ALL of my work, barring a few obvious burlesques, is based upon three fundamental ideas: 1. That knowledge is better than ignorance; 2. That it is better to tell the truth than to lie, and 3. That it is better to be free than to be a slave. All of these ideas are taught in the American schools, but every effort to give them practical reality is excessively offensive to so-called “good” Americans. I am thus somewhat unpopular in my native land, and the hope of becoming President is one that I may not cherish. But my aspirations in that direction are very faint, and so I do not repine. All I ask of “good” Americans is that they continue to serve me hereafter, as in the past, as willing laboratory animals.
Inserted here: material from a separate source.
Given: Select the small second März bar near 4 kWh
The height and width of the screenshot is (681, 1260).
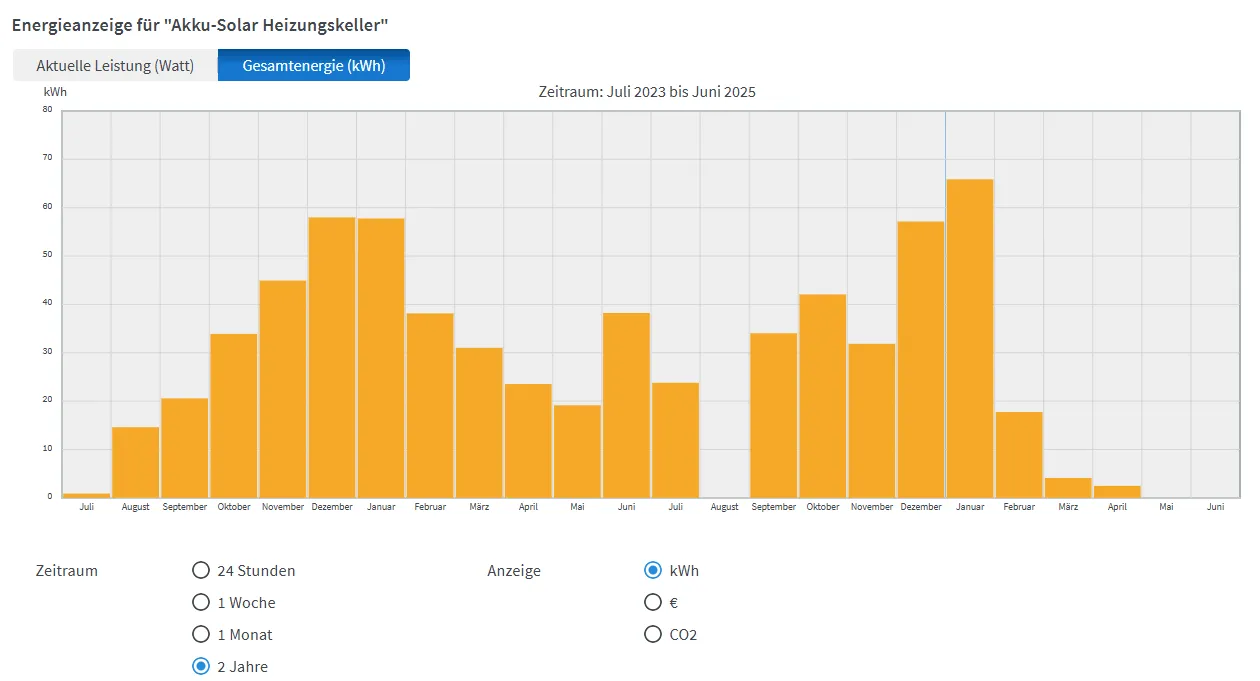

In that role they have great talents. No other country houses so many gorgeous frauds and imbeciles as the United States, and in consequence no other country is so amusing. Thus my patriotism is impeccable, though perhaps not orthodox. I love my country as a small boy loves the circus. 

H. L. MENCKEN 
While Mencken did not create the American Language, he wrote the book on it.

Wikipedia has this photo of Mencken by Ben Pinchot, which appeared in Theater Magazine in 1928.


Roscoe Burton and Vincent O'Sullivan in their 1920 booklet H.L. Mencken have several images of Mencken. An autographed photograph by Meredith Janvier:


A pencil drawing by Willem Wirtz:


And The Subconscious Mencken, an inductive synthesis by McKee Barclay.
 

Mencken wrote Barclay in November of 1920 noticing the publication of this image in Burton & O'Sullivan's pamphlet. (See Rasmussen, 1973)
Dear Kee: 
So I am a Philistine? Holy jumping Jesu! Observe the within. That picture of yours has got a good deal more notice than all the rest of the contents of the pamphlet.
Yours, M.
Mencken later reveled in the fact that people took this for a true representation.